This reverts commit 81f3053b77f7d3a4d9100c425cd8cec99ee7a3d4.

The interrupt raised by the change in the commit above
kills performance when running many idling VCPUs. For example,
on my 64-core host when running a workload where cores are
idling often (e.g. blackscholes), performance drops significantly
because threads are most of the time just exiting the CPU loop,
thereby causing great contention on the BQL.

Fix it by reverting to the old behaviour by which no
interrupt is raised, which shouldn't be an issue given that
we have now one thread per VCPU.

Signed-off-by: Emilio G. Cota <cota@braap.org>

Conflicts:
	target-i386/misc_helper.c
---
 target-i386/helper.h      |  1 -
 target-i386/misc_helper.c | 22 ++--------------------
 target-i386/translate.c   |  5 +----
 3 files changed, 3 insertions(+), 25 deletions(-)

diff --git a/target-i386/helper.h b/target-i386/helper.h
index 7d92140..495d9f8 100644
--- a/target-i386/helper.h
+++ b/target-i386/helper.h
@@ -56,7 +56,6 @@ DEF_HELPER_2(sysret, void, env, int)
 DEF_HELPER_2(hlt, void, env, int)
 DEF_HELPER_2(monitor, void, env, tl)
 DEF_HELPER_2(mwait, void, env, int)
-DEF_HELPER_2(pause, void, env, int)
 DEF_HELPER_1(debug, void, env)
 DEF_HELPER_1(reset_rf, void, env)
 DEF_HELPER_3(raise_interrupt, void, env, int, int)
diff --git a/target-i386/misc_helper.c b/target-i386/misc_helper.c
index 52c5d65..0389df2 100644
--- a/target-i386/misc_helper.c
+++ b/target-i386/misc_helper.c
@@ -556,15 +556,6 @@ void helper_rdmsr(CPUX86State *env)
 }
 #endif
 
-static void do_pause(X86CPU *cpu)
-{
-    CPUState *cs = CPU(cpu);
-
-    /* Just let another CPU run.  */
-    cs->exception_index = EXCP_INTERRUPT;
-    cpu_loop_exit(cs);
-}
-
 static void do_hlt(X86CPU *cpu)

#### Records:
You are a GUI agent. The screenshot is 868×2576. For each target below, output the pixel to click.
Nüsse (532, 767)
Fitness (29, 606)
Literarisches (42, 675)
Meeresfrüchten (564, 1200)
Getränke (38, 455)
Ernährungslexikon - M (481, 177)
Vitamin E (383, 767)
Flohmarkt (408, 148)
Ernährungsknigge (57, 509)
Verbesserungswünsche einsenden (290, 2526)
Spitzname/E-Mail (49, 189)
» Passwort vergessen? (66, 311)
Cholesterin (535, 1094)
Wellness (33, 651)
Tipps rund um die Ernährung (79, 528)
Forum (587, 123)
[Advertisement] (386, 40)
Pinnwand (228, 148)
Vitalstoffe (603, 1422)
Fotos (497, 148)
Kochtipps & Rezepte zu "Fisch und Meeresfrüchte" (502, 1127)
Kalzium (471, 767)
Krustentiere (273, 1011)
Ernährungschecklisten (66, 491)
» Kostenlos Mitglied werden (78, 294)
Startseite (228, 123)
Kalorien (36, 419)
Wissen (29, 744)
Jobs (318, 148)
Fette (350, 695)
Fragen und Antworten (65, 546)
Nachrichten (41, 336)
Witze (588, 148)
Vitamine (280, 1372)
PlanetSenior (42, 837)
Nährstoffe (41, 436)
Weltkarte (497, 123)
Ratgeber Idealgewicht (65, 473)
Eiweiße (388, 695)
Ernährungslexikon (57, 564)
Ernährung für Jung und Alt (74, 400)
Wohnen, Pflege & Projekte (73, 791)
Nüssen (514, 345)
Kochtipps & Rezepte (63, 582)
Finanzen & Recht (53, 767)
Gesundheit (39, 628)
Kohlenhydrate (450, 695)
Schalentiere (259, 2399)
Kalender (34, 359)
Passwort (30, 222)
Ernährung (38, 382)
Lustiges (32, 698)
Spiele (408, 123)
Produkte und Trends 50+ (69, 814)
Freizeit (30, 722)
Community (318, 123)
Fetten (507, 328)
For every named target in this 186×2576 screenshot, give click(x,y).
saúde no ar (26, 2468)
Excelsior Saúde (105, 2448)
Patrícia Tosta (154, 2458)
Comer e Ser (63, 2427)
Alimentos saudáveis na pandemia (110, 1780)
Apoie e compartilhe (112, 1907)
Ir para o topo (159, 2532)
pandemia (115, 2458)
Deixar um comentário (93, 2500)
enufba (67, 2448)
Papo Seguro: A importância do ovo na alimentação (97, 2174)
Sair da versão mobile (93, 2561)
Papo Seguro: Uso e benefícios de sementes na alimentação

#### Exercise requirements:
A. Answer these questions about the revert patch:
(i) How many cores does the host described in the patch have?
(ii) Which workload does the patch give as an example of cores idling often?
(iii) Which line does the patch remove from target-i386/helper.h?
B. Continue the revert patch from its last line.

#### Answers to the problems:
A.
(i) 64
(ii) blackscholes
(iii) DEF_HELPER_2(pause, void, env, int)

B.
 {
     CPUState *cs = CPU(cpu);
@@ -610,22 +601,13 @@ void helper_mwait(CPUX86State *env, int next_eip_addend)
     cs = CPU(cpu);
     /* XXX: not complete but not completely erroneous */
     if (cs->cpu_index != 0 || CPU_NEXT(cs) != NULL) {
-        do_pause(cpu);
+        /* more than one CPU: do not sleep because another CPU may
+           wake this one */
     } else {
         do_hlt(cpu);
     }
 }
 
-void helper_pause(CPUX86State *env, int next_eip_addend)
-{
-    X86CPU *cpu = x86_env_get_cpu(env);
-
-    cpu_svm_check_intercept_param(env, SVM_EXIT_PAUSE, 0);
-    env->eip += next_eip_addend;
-
-    do_pause(cpu);
-}
-
 void helper_debug(CPUX86State *env)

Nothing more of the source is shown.